◆ **Instructions to follow**
Copy the lines below word for word, skipping any image.

◆ **Given data**
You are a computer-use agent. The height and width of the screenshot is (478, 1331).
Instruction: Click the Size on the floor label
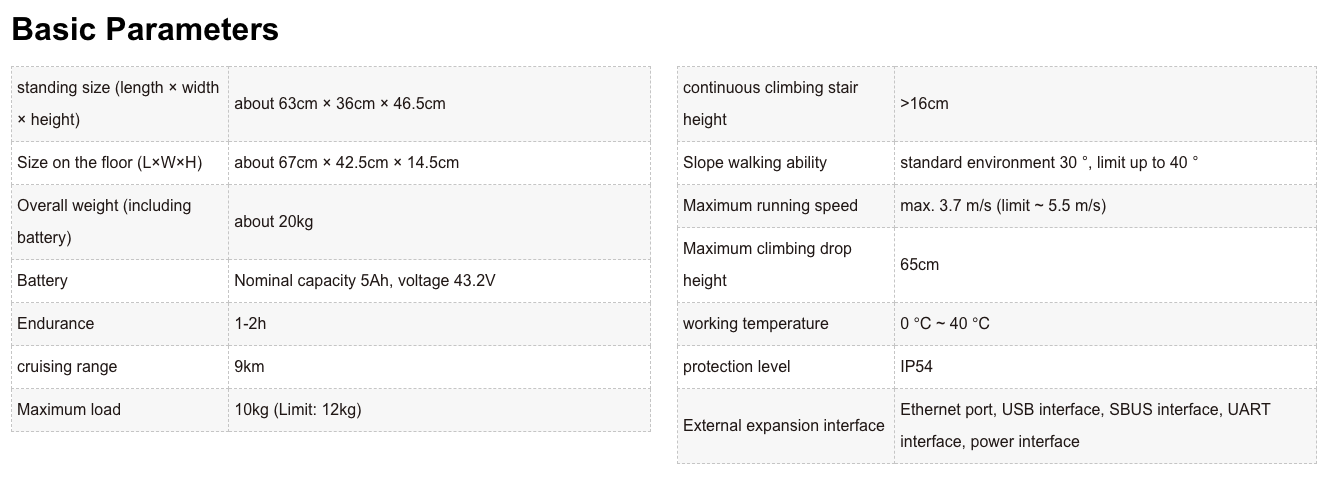point(110,162)
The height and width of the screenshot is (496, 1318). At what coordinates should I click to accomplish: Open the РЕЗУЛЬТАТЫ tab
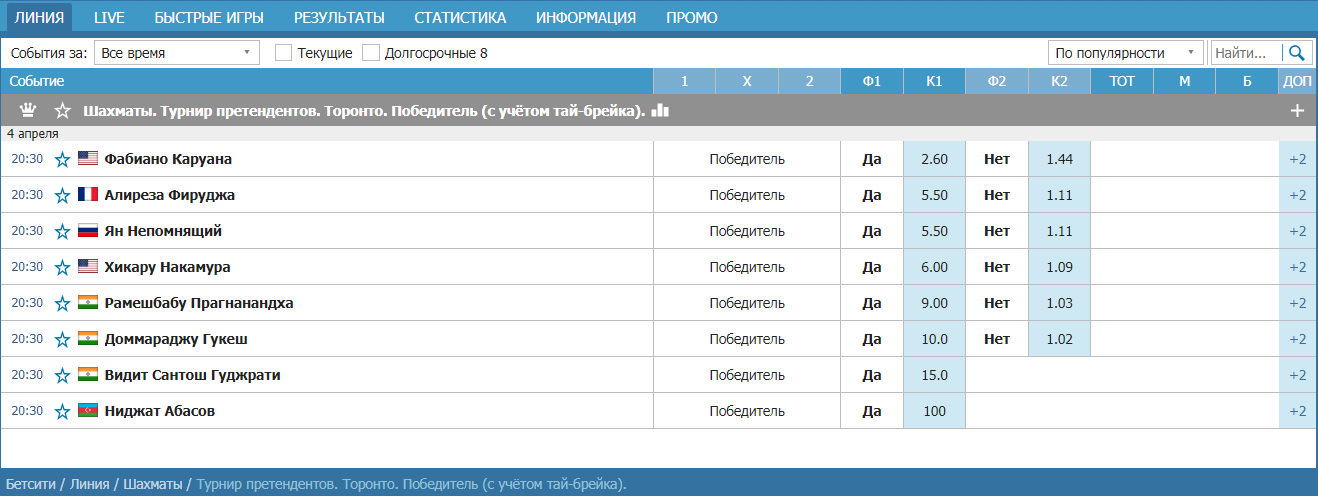pos(339,17)
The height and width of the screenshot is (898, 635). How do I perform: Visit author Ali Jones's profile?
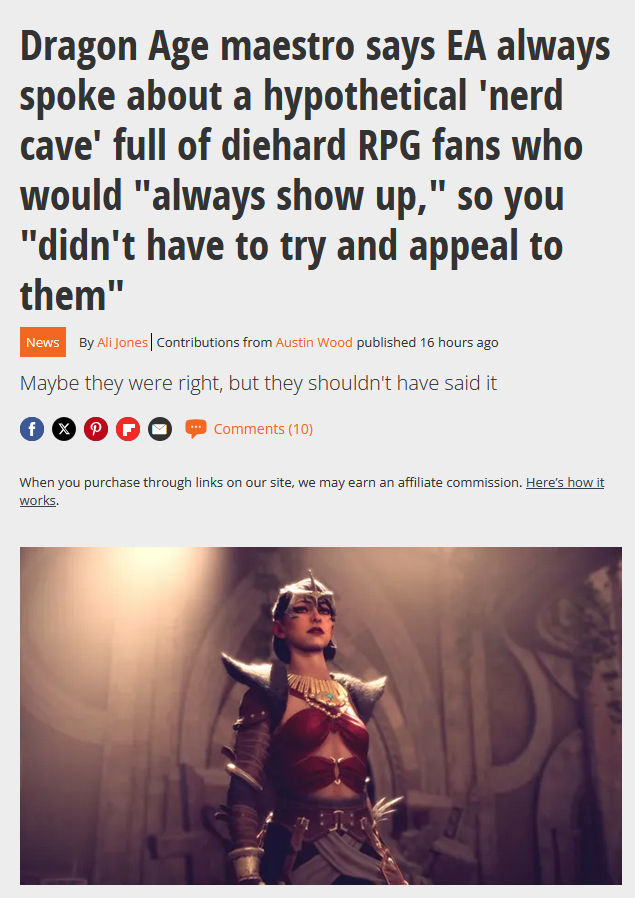coord(123,342)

◆ **Response to the exercise**
You are a computer-use agent. The height and width of the screenshot is (478, 1331).
Instruction: Click the Size on the floor label
point(110,162)
The height and width of the screenshot is (496, 1318). At what coordinates should I click to accomplish: Open the РЕЗУЛЬТАТЫ tab
pos(339,17)
The height and width of the screenshot is (898, 635). How do I perform: Visit author Ali Jones's profile?
coord(123,342)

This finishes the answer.